**原文抜粋**
サブプライム問題でもっとも多額の損失を計上したのは「みずほ証券」と「野村證券」であった。

 みずほの損失額は2007年12月までに外貨建ての証券化商品保有額4700億円(大半はトリプルA)に対して2200億円を計上していたもののそれではおさまらず、08年1月末には2600億円。08年3月下旬には3000億円規模になるともされた。3月末には4500億円弱にまで拡大。みずほコーポレート銀行の損失1200億円弱とあわせてみずほFGの損失は5600億円にまで広がった。この損失額は欧米金融機関と肩を並べる大きさで少なくない。
 みずほについては、日本の金融機関が欧米の金融機関に比べてサブプライム関連の損失が少なかったというのは嘘だ。

 その結果、みずほは予定していた新光証券との合併を、2007年11月に08年1月から08年5月7日に延期。3月20日には09年1月に再延期するこになった。これは損失額が確定しないため、合併比率を確定できないからだとされる。そしてその後4月23日には09年1月に予定される株券電子化と重なりシステム負担が増えることを避けるとして合併は09年春以降へとさらなる延期を発表した。
 なお損失はロンドンをはじめ英米での証券化業務がつまづいた形で、ロンドンのリストラを進める方針。
 しかしみずほFGが本当にすべきことは、このような損失を生み出した「みずほ証券」の投資銀行体質を改めることではないだろうか。
 以下は推測が入るが、みずほ証券は旧興銀系とされる。ロンドンはその拠点。みずほコーポレートも旧興銀系。つまり旧興銀が2005年のご発注問題に続きまたしてもしくじったのである。

**元データ**
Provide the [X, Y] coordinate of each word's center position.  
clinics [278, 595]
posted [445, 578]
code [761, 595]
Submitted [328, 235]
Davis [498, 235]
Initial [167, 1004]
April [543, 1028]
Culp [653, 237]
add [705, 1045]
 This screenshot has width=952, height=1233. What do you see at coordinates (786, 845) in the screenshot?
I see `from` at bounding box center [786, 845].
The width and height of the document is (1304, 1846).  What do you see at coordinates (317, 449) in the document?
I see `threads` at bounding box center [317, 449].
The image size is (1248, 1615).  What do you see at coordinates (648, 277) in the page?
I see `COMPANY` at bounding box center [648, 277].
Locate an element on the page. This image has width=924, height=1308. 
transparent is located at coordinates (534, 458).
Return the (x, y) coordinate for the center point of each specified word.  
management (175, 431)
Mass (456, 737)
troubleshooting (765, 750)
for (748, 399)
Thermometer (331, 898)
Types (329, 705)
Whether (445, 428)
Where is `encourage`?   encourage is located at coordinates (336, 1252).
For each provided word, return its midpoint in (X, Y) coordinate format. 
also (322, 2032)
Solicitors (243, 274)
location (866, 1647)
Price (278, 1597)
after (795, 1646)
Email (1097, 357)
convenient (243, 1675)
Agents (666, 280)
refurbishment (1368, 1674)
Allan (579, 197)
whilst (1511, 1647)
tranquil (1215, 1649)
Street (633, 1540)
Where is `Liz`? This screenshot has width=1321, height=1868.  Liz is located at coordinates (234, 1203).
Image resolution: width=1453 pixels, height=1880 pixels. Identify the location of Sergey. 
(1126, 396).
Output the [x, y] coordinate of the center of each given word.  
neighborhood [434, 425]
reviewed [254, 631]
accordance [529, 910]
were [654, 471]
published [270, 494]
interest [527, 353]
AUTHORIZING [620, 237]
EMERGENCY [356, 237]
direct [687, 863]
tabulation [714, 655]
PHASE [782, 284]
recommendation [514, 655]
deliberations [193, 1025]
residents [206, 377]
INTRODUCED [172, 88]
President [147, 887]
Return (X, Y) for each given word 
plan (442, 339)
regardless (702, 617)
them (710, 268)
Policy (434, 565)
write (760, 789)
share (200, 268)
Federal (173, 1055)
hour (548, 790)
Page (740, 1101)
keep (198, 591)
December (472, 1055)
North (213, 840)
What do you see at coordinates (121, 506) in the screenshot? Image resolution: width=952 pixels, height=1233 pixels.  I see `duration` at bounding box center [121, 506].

**課題一覧**
a) みずほの損失についての文章から、「みずほの損失額は2007年1」から「改めることではないだろうか。」までの部分をそのまま引用せよ。
b) みずほの損失についての文章を、最後の文の後から書き継げ。

**課題別の出力**
a)
みずほの損失額は2007年12月までに外貨建ての証券化商品保有額4700億円(大半はトリプルA)に対して2200億円を計上していたもののそれではおさまらず、08年1月末には2600億円。08年3月下旬には3000億円規模になるともされた。3月末には4500億円弱にまで拡大。みずほコーポレート銀行の損失1200億円弱とあわせてみずほFGの損失は5600億円にまで広がった。この損失額は欧米金融機関と肩を並べる大きさで少なくない。
 みずほについては、日本の金融機関が欧米の金融機関に比べてサブプライム関連の損失が少なかったというのは嘘だ。

 その結果、みずほは予定していた新光証券との合併を、2007年11月に08年1月から08年5月7日に延期。3月20日には09年1月に再延期するこになった。これは損失額が確定しないため、合併比率を確定できないからだとされる。そしてその後4月23日には09年1月に予定される株券電子化と重なりシステム負担が増えることを避けるとして合併は09年春以降へとさらなる延期を発表した。
 なお損失はロンドンをはじめ英米での証券化業務がつまづいた形で、ロンドンのリストラを進める方針。
 しかしみずほFGが本当にすべきことは、このような損失を生み出した「みずほ証券」の投資銀行体質を改めることではないだろうか。

b)
 旧第一勧業銀行、旧富士銀行系とすれば、みずほ証券系の失態の連続にはあほらしくて責任がとれないのかもしれない。

 他方、野村は2008年3月にモノライン7社との契約について、うち1社を破たん状態と認定。同社との契約保額1320億円を全額損失処理にまわした。2007年末で1700億円とされる米国のCMBSの評価損をどれだけ計上するかに関心が集まった。
 野村は2007年度中にサブプライム問題であわせて2600億円の損失を計上。07年4-12月に1100億円。さらに08年1-3月にCMBSの評価損が200億円に、金融保証会社の取引に関して約1300億円の計1500億円。これを受けてこれまでも問題を繰り返したアメリカの関連事業からの撤退をようやく判断したとされる。しかしインサイダー事件表面化が4月になることを想定して08年3月末に首脳陣の入れ替えを公表したが、新設のポストに旧経営陣を移して誰も責任を取らない形を貫いたことは理解しにくい。
 野村については海外業務での巨額損失の責任がこれまでもあいまいにされてきた。この規律のなさは何を意味するのだろうか。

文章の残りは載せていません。